TASKS TO CARRY OUT —
[a] In the forum thread about the six-week-old wyandotte, how long does BYCDebiD suggest waiting before comparing the comb and wattles?
[b] Continue the forum thread about the six-week-old wyandotte, starting after its last post.

ARTICLE —

start

# 6wk wyandotte - hen or roo?



## Kayeyeareeye (May 14, 2017)

Hi guys,
     Wondering if some of you might be able to quell my fears that maybe we have a roo? We have a mixed flock and he/she is the only silver laced wyandotte (so no other for comparison) but I've noted the developing comb and wattle appear quite red (compared to the brahma, orp, araucana, comet) and the strut seems much more upright? Pictures in the front here.


----------



## Ol Grey Mare (May 14, 2017)

Can you get a photo that shows the bird from the side as well?


----------



## eggbert420 (May 15, 2017)

Looks like a rooster.


----------



## Chicken Girl (May 15, 2017)

Ol Grey Mare said:


> Can you get a photo that shows the bird from the side as well?


x2
I'm leaning towards pullet


----------



## BYCDebiD (May 15, 2017)

IMO, you need to wait two weeks and then compare the comb/wattles to this pic. They aren't cockerel red yet.

end

DATASET CONTENT —
start

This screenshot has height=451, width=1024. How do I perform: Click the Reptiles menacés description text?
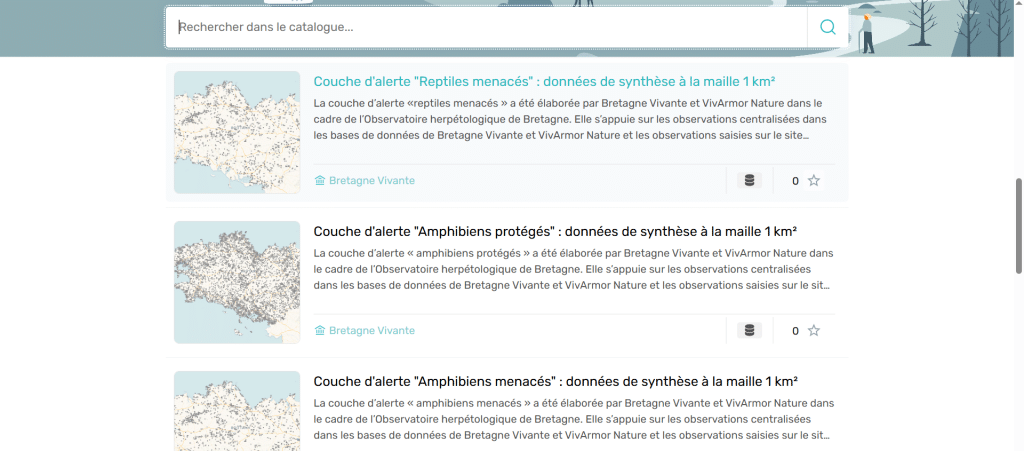[x=568, y=119]
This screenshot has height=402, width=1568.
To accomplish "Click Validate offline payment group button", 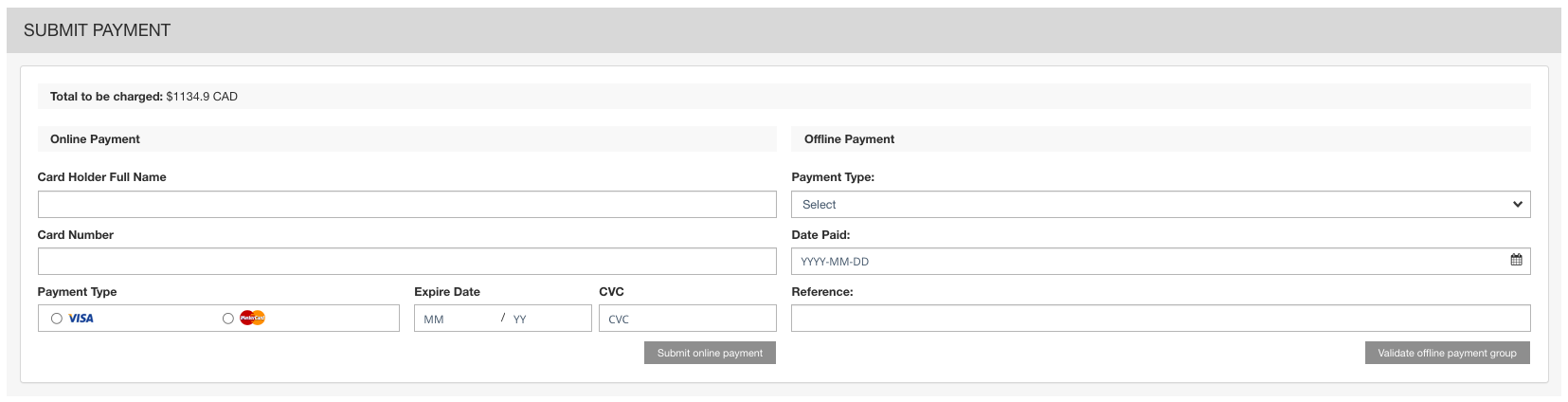I will click(x=1447, y=353).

end

TASK-BY-TASK ANSWERS —
[a] Two weeks.

[b]
----------



## Kayeyeareeye (May 15, 2017)

Chicken Girl said:


> x2
> I'm leaning towards pullet


Here's a side picture - the chick closest to camera


----------



## BYCDebiD (May 15, 2017)

Looks very much like a pullet in the side shot.


----------



## Chicken Girl (May 15, 2017)

Pullet


----------



## Ol Grey Mare (May 15, 2017)

BYCDebiD said:


> IMO, you need to wait two weeks and then compare the comb/wattles to this pic. They aren't cockerel red yet.



X2.  The side shot looks very pullety.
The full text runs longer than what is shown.